• [Dataset entries]:
------------
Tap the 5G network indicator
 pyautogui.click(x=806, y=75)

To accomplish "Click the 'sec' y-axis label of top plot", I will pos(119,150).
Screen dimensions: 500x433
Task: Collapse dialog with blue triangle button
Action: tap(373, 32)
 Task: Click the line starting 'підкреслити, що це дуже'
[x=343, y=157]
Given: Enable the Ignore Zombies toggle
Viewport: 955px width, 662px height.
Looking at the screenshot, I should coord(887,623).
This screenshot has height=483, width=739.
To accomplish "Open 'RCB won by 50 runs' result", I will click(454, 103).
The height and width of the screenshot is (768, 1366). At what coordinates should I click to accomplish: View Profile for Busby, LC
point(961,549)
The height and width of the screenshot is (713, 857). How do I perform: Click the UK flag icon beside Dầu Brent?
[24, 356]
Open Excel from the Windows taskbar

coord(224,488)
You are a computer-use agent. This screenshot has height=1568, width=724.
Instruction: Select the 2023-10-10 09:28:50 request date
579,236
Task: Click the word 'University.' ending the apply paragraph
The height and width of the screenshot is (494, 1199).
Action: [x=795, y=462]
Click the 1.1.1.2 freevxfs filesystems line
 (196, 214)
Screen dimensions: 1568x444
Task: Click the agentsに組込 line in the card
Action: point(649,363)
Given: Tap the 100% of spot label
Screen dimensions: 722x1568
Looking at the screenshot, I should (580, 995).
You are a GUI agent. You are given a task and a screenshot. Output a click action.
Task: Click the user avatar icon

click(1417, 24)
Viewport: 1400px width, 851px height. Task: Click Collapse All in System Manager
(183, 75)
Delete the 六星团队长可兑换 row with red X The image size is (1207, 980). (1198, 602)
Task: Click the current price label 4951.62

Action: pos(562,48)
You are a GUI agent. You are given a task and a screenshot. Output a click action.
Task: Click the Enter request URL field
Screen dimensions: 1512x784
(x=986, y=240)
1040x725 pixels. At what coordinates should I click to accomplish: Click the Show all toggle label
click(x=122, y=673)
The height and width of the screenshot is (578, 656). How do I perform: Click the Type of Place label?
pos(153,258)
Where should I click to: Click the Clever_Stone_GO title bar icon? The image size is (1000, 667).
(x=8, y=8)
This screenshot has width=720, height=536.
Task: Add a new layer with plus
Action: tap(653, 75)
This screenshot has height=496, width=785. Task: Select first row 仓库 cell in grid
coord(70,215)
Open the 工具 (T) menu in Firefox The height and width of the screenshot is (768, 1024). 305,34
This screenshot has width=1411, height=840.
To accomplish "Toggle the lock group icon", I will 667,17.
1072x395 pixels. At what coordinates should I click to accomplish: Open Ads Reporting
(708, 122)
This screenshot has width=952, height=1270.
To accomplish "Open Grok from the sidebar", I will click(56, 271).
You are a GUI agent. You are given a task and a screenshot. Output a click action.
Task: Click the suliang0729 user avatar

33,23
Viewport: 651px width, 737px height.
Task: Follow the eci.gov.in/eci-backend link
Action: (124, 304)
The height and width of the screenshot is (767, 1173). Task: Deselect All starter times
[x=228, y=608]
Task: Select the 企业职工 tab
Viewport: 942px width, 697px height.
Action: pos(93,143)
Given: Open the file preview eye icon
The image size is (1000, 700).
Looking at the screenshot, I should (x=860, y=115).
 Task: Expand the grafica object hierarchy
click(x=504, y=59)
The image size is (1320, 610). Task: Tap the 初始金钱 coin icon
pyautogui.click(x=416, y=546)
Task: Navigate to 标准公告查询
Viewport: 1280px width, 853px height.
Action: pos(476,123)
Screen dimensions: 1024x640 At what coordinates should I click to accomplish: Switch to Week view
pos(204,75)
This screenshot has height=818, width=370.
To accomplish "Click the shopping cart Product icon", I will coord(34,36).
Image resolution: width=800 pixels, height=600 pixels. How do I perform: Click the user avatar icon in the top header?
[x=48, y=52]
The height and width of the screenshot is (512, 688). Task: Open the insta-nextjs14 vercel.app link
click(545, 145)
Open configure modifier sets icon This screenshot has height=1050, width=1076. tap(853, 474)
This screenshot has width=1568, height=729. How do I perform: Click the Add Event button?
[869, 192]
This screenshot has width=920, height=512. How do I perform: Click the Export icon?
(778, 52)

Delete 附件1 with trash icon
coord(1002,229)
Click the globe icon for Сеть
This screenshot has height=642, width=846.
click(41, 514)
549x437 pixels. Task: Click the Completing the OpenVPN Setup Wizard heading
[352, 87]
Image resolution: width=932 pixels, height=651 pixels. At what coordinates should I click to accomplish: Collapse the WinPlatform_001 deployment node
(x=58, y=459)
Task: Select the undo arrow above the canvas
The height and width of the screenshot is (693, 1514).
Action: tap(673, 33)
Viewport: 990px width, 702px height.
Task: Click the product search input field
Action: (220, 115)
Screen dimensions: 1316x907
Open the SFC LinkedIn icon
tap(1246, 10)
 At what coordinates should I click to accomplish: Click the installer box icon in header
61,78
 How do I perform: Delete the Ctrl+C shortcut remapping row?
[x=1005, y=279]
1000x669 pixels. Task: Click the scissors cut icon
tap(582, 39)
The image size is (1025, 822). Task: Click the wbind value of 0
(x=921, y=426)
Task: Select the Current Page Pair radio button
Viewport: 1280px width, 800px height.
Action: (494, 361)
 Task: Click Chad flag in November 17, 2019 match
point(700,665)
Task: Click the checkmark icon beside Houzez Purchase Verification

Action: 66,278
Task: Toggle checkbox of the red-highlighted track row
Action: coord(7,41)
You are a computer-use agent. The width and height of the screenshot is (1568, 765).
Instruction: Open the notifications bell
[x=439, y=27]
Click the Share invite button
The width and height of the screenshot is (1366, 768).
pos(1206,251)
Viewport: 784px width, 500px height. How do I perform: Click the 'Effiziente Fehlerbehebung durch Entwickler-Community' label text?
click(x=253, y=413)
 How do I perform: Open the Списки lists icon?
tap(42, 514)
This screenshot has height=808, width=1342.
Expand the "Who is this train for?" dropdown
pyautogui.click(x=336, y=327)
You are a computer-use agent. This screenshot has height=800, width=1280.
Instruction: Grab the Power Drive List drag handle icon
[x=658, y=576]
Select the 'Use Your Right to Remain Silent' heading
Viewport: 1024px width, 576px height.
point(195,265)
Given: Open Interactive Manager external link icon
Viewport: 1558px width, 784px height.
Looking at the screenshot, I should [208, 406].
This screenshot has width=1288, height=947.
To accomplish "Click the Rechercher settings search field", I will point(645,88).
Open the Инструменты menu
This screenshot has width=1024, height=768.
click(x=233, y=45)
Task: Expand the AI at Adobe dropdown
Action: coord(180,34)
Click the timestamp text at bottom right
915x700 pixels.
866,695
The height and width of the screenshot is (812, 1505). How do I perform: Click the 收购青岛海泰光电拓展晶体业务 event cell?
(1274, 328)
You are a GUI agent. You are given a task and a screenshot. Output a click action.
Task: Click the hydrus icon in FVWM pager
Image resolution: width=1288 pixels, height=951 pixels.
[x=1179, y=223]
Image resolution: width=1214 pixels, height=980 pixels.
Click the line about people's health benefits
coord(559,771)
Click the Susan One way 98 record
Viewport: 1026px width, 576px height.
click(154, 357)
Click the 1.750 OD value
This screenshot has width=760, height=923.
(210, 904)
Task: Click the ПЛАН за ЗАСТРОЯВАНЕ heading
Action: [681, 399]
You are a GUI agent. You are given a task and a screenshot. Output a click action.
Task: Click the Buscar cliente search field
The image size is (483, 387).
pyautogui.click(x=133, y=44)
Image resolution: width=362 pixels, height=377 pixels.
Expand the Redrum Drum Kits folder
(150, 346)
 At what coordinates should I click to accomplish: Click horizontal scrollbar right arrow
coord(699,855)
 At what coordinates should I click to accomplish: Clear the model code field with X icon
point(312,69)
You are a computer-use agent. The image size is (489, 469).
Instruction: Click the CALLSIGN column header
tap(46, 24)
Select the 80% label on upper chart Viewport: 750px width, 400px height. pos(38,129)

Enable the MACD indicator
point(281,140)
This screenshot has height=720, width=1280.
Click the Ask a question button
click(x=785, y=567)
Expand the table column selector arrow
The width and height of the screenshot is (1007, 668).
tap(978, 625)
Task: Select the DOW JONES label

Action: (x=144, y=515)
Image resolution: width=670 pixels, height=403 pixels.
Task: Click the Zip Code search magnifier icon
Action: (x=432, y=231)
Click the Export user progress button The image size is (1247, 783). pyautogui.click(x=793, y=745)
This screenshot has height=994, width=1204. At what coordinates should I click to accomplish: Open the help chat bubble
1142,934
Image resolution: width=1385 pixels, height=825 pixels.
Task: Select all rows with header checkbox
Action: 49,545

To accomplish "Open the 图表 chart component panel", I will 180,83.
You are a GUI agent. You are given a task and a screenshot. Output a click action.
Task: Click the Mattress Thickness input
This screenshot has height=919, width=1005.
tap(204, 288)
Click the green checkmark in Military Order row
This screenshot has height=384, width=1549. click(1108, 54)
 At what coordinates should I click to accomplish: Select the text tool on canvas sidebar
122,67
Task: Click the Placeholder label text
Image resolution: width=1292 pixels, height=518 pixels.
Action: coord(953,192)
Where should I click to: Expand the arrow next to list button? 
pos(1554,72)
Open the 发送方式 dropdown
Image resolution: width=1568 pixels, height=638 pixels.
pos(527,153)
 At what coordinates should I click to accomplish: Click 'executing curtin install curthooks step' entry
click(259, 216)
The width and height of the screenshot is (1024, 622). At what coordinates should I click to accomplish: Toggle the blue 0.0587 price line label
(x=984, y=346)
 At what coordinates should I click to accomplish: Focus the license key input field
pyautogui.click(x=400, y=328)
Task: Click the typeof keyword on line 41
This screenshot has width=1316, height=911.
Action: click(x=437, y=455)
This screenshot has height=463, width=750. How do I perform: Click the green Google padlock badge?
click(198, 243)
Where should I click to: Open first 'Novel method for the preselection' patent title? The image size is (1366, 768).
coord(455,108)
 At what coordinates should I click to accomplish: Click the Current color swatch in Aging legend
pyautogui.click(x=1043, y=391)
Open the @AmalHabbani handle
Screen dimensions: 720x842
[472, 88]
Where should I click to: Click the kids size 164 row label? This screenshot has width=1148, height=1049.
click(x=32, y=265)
------------
• [Work item]:
Pull out every line of the entries that includes the word "menu".

• [Your response]:
Open the 工具 (T) menu in Firefox The height and width of the screenshot is (768, 1024). 305,34
Open the Инструменты menu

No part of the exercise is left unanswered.